The prognostic value of HER2-low status in BC remains debatable. A retrospective study showed HER2-low status did not affect survival outcomes of patients with metastatic BC undergoing first-line treatment with endocrine therapy plus palbociclib [35]. Another study reported that patients with HER2-low BC survived significantly longer than patients with HER2-0 BC in the overall population (p = 0.004) and HR+ subgroup (p = 0.011) [36]. In this study, there was no mortality during follow-up, but the DFS was better in the HER2-low group. This seems to contradict our previous conclusion that patients in the HER2-0 group responded better to NACT. This result was verified by a recent independent study, which also found that the HER2-0 group had a higher proportion of patients who achieved pCR (14.7% versus 9.8%, p = 0.003), and the HER2-low patients had better 5-year OS and DFS rates (p < 0.001 for OS; p = 0.002 for DFS) [37]. In our study, we speculate that this was related to the higher proportion of TNBC in the HER2-0 group (HER2-0 group: 43.64% vs HER2-low group: 31.18%). TNBC is characterized by being more aggressive and sensitive to cytotoxic drugs. Although pCR is closely associated with a favorable long-term prognosis, TNBC is still more likely to relapse and metastasize during early follow-up, due to the lack of specific therapeutic targets to control tumor growth, especially among patients who do not achieve pCR [38]. In addition, a higher proportion of patients in the HER2-0 group had increased HER2 IHC score after NACT, suggesting that the tumors of these patients were more likely to express HER2 gene or protein after chemotherapy, which might accelerate tumor recurrence and metastasis.

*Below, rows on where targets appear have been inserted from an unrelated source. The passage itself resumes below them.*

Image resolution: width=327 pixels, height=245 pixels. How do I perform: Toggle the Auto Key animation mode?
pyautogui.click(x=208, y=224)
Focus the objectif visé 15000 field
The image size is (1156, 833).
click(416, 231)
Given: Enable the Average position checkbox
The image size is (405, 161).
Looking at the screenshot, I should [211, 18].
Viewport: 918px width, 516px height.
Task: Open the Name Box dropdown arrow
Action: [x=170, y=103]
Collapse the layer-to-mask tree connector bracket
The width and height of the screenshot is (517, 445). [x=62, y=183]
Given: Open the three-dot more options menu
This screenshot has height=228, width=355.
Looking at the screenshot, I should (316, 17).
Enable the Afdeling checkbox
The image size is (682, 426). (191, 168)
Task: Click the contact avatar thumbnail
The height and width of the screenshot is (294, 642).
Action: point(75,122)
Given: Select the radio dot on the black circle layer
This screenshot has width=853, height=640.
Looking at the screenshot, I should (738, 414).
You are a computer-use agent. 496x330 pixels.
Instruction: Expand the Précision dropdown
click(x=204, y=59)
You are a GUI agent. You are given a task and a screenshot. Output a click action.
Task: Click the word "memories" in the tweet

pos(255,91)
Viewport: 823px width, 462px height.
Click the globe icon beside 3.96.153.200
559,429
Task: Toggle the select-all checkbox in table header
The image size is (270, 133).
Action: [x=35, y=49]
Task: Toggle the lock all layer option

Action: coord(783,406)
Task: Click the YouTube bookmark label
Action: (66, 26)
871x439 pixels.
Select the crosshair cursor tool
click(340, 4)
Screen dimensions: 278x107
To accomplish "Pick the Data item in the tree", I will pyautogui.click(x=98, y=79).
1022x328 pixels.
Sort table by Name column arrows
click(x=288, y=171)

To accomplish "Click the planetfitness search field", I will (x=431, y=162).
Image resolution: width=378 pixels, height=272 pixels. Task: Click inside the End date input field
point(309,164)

This study has several limitations. First, this is a single-center retrospective study with a small sample size and short follow-up time. Even so, this study produced some meaningful results. For example, this study found that mismatch repair deficiency may be an important factor leading to variations in HER2 expression and resistance during NACT. This may suggest where to begin to explore mechanisms of drug resistance in HER2-low BC. Second, HER2 status in this study was defined based on IHC and ISH results in pathological reports. HER2 IHC staining and score interpretation could be affected by the formalin-fixation variables, artificial factors, or intra-tumoral heterogeneity [29], which might influence the conclusions of the study. Besides, even in HER2 IHC 0 BC, a small number of tumor cells (<10%) may stain weakly positive for IHC according to current testing criteria. An attempt to define HER2-low tumors using quantitative reverse transcriptase-polymerase chain reaction was challenging, as it found that HER2 mRNA levels were comparable between HER2 IHC 0 and HER2 IHC 1+ tumors, and were significantly lower than IHC 2+/ISH− tumors [39]. This suggests that there is heterogeneity in HER2 expression in HER2-low BC. How best to accurately define HER-0 and HER2-low tumors needs further optimization methods.

Conclusion

This study found that the local treatment responses to NACT of primary lesions among patients with HER2-low BC were significantly worse than among patients with HER2-0 BC. During NACT, HR signaling may regulate HER2 expression by inducing the loss of MLH1 expression, which can lead to chemoresistance.